AT & T v. N.L.R.B.

Decision Date04 December 1995
Docket NumberAFL-CI,1938,Nos. 1796,D,1939,I,s. 1796
Citation67 F.3d 446
Parties150 L.R.R.M. (BNA) 2385, 131 Lab.Cas. P 11,429 AT & T, Petitioner-Cross-Respondent, v. NATIONAL LABOR RELATIONS BOARD, Respondent-Cross-Petitioner. NATIONAL LABOR RELATIONS BOARD, Petitioner, v. EXECUTIVE CLEANING SERVICES, INC. and Thru State Maintenance, Inc., Respondents, International Union of Operating Engineers, Local 68,ntervenor. ockets 94-4232, 95-4018, 95-4020.
CourtU.S. Court of Appeals — Second Circuit

Francis X. Dee, Newark, NJ (Stephen F. Payerle, Carpenter, Bennett & Morrissey; and Anna R. O'Connor, Berkeley Heights, NJ, of counsel), for Petitioner-Cross-Respondent.
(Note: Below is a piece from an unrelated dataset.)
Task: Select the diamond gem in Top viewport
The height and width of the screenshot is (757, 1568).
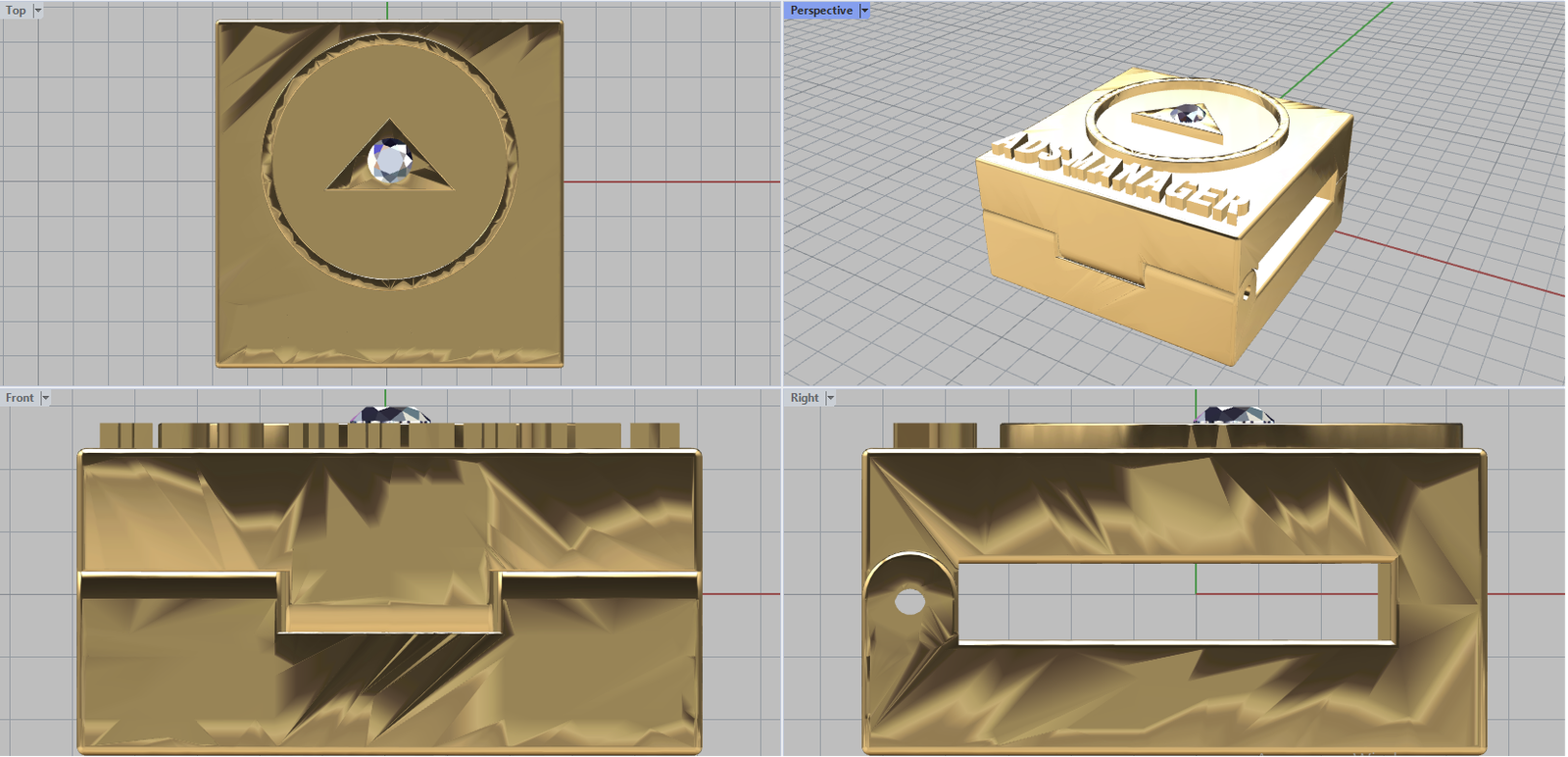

David Habenstreit, National Labor Relations Board, Washington, DC (Frederick L. Feinstein, General Counsel, Linda Sher, Acting Associate General Counsel, Aileen A. Armstrong, Deputy Associate General Counsel, Peter D. Winkler, Supervisory Attorney, and John Truesdale, Office of Executive Secretary, of counsel), for Respondent-Cross-Petitioner.

Daniel Mannix, Caldwell, NJ, for Respondent Executive Cleaning Services, Inc.
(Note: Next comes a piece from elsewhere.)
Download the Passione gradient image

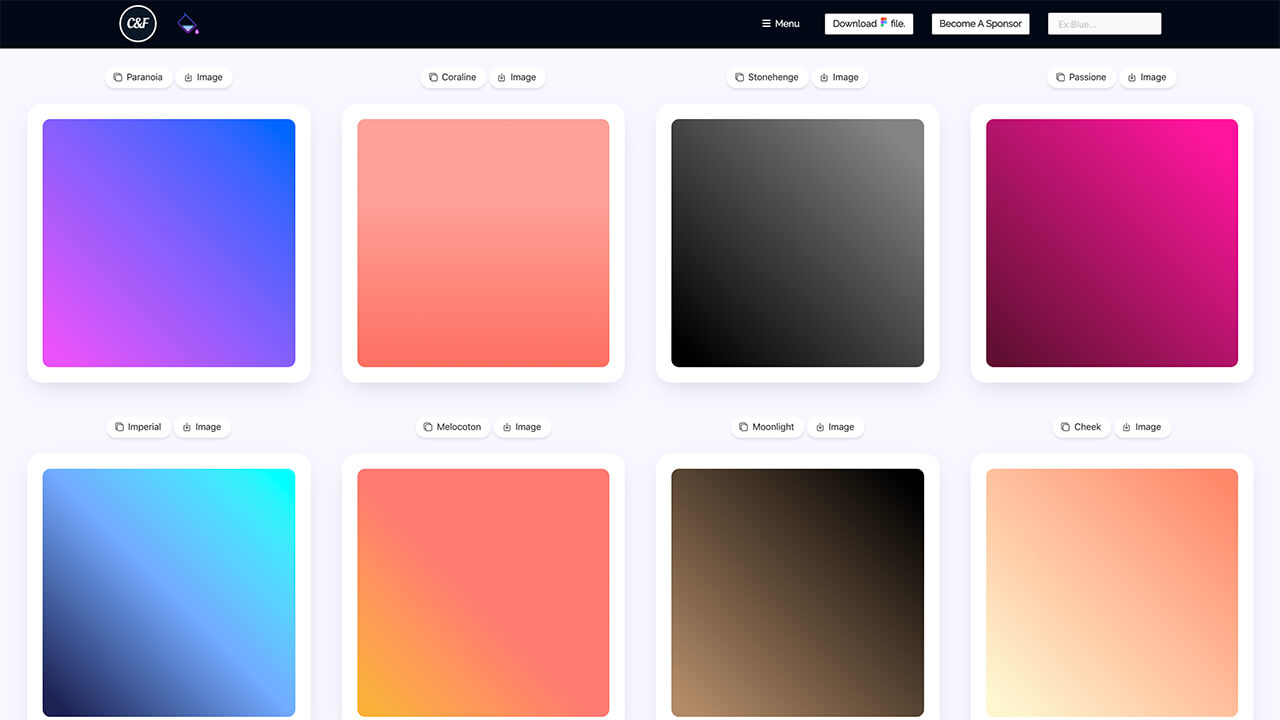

Melvin L. Gelade, Liberty Corner, NJ (Apruzzese, McDermott, Mastro & Murphy, of counsel), for Respondent Thru State Maintenance, Inc.

Steven Gaechter, Verona, NJ (Kroll & Gaechter, of counsel), for Intervenor.

Before: OAKES, WINTER and MAHONEY, Circuit Judges.

OAKES, Senior Circuit Judge:

This is a petition by AT & T for review, and a cross-application by the National Labor Relations Board (the "Board") for enforcement, of an order in an unfair labor practice case. Executive Cleaning Servs., Inc., 315 NLRB 227, 1994 WL 549297 (1994). The case was brought by Local 68 of the International Union of Operating Engineers, AFL-CIO ("Local 68" or "the union"), on March 3, 1989, alleging that AT & T was a joint employer of the employees of its cleaning contractor, respondent Executive Cleaning Services ("ECS"), at the One Tower Center building in East Brunswick, New Jersey. One Tower Center was part of a complex owned by Tower Center Associates ("TCA"), which was not named as a respondent, and the building was occupied by a subsidiary of AT & T, AT & T Communications, Inc., as a sub-tenant. The complaint filed by the Board's general counsel, as amended, claimed that AT & T violated sections 8(a)(3) and (5) of the National Labor Relations Act (the "Act"), 29 U.S.C. Secs. 158(a)(3) & (5) (1988), by terminating respondent ECS and subcontracting its cleaning services contract to another cleaning contractor without affording the union an opportunity to bargain over the decision. The complaint further alleged that TCA, which had actually contracted with and terminated ECS, was acting as AT & T's agent in doing so; that AT & T violated section 8(a)(5) of the Act by repudiating an oral agreement with the union concerning terms of the successor collective bargaining agreement; that both AT & T and ECS violated section 8(a)(1) of the Act, 29 U.S.C. Sec. 158(a)(1), by soliciting the employees of ECS to file a decertification petition; and that the contractor that replaced ECS violated section 8(a)(2) of the Act, 29 U.S.C. Sec. 158(a)(2), by assisting in recognizing another local.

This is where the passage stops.